Each line that includes "checkbox" must be copied from the records.

☆ ☆ ☆

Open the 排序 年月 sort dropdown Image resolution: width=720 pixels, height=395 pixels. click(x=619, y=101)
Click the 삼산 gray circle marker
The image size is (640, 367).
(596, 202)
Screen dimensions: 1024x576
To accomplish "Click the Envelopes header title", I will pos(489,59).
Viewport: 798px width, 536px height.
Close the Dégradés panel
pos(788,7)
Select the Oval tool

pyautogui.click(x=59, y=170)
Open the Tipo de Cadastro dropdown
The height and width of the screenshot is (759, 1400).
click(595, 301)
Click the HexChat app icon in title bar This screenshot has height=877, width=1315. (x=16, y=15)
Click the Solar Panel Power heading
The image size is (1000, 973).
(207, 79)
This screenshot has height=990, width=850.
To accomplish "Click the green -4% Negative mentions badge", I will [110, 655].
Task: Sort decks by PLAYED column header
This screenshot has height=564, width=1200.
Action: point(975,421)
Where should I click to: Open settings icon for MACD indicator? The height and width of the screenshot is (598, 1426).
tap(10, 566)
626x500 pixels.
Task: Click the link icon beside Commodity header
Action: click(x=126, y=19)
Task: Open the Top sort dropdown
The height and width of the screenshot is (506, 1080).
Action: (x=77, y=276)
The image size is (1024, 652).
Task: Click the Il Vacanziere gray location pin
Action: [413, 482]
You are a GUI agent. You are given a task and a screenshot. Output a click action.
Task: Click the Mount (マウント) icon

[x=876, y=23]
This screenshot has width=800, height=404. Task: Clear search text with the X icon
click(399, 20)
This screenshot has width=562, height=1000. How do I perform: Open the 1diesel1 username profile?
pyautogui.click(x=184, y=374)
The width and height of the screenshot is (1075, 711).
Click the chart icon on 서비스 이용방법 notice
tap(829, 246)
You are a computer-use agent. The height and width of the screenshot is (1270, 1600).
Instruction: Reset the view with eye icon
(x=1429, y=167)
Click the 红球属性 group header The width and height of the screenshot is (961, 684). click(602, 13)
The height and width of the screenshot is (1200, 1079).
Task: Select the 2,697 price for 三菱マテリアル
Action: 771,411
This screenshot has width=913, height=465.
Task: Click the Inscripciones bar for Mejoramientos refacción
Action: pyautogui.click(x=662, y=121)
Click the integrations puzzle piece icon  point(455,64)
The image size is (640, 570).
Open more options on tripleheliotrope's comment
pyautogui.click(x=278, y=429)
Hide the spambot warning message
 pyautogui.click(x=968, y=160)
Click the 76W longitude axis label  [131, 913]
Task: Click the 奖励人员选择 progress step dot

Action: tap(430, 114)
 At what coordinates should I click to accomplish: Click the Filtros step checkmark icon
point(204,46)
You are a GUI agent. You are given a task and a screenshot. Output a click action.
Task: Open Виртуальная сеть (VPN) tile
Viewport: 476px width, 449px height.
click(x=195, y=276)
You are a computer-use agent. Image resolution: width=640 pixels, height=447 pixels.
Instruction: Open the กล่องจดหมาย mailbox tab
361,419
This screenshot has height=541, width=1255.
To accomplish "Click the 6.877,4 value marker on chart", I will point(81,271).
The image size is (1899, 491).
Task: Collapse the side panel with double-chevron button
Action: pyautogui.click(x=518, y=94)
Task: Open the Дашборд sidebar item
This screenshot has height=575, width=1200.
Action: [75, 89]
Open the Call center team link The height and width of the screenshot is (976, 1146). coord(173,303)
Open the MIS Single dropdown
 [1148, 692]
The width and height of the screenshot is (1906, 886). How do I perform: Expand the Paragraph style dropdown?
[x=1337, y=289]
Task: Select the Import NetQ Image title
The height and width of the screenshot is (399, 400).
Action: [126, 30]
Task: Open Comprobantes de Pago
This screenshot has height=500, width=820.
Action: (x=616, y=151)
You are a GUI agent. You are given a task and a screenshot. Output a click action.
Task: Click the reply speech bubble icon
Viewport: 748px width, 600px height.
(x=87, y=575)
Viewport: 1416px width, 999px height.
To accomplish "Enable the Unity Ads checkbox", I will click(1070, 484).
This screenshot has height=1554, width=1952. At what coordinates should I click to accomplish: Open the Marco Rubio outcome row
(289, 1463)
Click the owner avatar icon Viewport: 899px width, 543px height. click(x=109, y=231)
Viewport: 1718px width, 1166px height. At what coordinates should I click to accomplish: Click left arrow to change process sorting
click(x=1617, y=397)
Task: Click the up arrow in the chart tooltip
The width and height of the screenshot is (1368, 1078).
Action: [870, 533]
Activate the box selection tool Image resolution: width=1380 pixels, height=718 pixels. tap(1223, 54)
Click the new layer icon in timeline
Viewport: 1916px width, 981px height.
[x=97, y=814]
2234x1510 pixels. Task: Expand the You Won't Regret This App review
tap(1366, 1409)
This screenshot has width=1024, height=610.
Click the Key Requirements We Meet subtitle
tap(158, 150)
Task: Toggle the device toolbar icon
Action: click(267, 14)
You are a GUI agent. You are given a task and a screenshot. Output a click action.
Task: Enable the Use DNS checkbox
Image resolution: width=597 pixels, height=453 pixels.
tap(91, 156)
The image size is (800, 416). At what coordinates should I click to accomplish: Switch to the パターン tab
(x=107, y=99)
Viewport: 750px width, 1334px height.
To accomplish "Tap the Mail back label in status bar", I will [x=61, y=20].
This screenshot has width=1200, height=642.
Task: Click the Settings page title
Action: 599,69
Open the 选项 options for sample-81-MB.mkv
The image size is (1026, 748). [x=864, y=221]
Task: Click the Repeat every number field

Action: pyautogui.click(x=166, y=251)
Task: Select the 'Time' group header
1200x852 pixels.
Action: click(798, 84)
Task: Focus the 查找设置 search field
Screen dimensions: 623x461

☆ ☆ ☆

◆ Written solution
To accomplish "Enable the Unity Ads checkbox", I will click(1070, 484).
Task: Enable the Use DNS checkbox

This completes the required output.